Isso é o assassinato dos sonhos. É o não poder sonhar, sendo que você tem que voltar pra uma questão de sobrevivência. A sobrevivência não abre espaço pra você poder criar projetos. Se a gente não cria projetos de inclusão sistêmica sustentável capazes de tirar os jovens da sobrevivência, a gente não vai poder desenvolver esse potencial.
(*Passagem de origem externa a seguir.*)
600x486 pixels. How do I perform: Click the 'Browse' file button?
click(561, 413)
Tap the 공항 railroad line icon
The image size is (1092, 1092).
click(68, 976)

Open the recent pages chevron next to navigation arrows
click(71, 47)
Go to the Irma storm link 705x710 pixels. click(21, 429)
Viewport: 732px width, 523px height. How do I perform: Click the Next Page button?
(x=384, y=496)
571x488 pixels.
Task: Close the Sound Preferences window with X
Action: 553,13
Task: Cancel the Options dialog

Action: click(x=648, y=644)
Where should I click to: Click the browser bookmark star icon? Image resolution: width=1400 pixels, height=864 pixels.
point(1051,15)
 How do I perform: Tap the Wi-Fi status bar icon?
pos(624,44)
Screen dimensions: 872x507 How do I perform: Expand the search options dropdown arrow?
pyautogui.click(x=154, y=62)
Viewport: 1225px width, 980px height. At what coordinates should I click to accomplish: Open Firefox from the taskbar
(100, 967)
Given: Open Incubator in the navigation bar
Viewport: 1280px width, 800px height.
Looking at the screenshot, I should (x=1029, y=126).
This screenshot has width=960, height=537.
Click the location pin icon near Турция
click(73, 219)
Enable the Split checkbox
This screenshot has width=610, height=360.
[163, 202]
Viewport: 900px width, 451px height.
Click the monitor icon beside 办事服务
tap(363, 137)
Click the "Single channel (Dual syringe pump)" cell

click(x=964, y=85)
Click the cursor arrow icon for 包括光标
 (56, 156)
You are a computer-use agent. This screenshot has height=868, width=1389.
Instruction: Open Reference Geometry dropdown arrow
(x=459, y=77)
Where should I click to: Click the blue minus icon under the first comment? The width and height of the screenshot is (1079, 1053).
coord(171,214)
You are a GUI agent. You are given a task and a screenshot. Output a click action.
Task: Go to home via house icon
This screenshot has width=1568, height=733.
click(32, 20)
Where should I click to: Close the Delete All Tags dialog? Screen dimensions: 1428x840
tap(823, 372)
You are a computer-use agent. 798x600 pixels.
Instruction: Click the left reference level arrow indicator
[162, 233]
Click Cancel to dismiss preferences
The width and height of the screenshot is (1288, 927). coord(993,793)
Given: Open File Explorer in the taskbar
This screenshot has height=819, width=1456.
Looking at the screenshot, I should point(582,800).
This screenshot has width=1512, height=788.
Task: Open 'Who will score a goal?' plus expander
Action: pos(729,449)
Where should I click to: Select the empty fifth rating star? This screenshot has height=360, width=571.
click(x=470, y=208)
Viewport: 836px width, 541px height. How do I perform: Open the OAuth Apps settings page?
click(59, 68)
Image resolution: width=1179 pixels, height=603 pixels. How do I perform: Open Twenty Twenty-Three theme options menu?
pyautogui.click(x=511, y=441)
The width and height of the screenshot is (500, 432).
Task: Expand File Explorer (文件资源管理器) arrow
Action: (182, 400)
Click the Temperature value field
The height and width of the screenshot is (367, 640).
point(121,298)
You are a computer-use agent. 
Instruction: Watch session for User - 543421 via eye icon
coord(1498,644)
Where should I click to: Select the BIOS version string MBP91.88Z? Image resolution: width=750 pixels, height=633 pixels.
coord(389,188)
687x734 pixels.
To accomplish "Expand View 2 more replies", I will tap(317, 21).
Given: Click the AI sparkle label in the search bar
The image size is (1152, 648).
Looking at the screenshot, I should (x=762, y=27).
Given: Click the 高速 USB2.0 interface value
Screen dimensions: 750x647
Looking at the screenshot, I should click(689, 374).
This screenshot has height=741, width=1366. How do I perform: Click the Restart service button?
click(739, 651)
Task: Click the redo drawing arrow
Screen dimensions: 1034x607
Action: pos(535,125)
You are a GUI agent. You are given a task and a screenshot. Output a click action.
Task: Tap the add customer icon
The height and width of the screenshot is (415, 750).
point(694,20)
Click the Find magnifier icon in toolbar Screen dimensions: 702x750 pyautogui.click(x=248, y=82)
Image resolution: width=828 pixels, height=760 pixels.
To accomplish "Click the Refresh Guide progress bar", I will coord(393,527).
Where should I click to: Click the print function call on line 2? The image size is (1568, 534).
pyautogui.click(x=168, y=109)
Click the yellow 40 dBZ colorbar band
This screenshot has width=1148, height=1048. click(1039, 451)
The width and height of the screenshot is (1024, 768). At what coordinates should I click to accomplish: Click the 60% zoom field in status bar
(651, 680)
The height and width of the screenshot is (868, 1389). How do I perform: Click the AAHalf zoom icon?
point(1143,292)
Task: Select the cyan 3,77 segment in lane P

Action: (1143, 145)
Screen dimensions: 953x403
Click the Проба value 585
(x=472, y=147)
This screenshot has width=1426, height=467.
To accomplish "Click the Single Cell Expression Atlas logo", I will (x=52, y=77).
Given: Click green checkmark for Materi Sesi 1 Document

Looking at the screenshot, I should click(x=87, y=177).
E aí a conta que eu acho que o jovem vai pagar se a gente não fizer algo urgente, de forma sistemática, com base em evidências e envolvendo todos os setores, é a conta de não conseguir desenvolver o seu potencial.”

Mariana Resegue

1 milhão de oportunidades

Os(as) jovens que estiverem buscando por oportunidades de trabalho ou cursos para melhorar a sua formação podem acessar a plataforma digital 1mio.com.br. Nela, há vagas de estágio, aprendiz ou emprego, que podem ser localizadas por estado e cidade; cursos e certificações em diferentes áreas de conhecimento; além de diversos conteúdos (como e-books e vídeos) que podem ajudar na sua formação e carreira.

A plataforma é um produto da iniciativa Um Milhão de Oportunidades, organizada pelo Fundo das Nações Unidas para a Infância (Unicef), a Organização Internacional do Trabalho (OIT) e diversas empresas e sociedade civil. O objetivo é gerar um milhão de oportunidades de formação e acesso ao mundo do trabalho para adolescentes e jovens de 14 a 24 anos em situação de vulnerabilidade nos próximos dois anos.

Dado os atores por trás da iniciativa, as ofertas de trabalho estão compromissadas com o trabalho decente e a erradicação do trabalho infantil, trabalho escravo e trabalho precário, e as oportunidades de formação levam em conta a garantia de acesso à Educação de qualidade de todos os(as) jovens e adolescentes.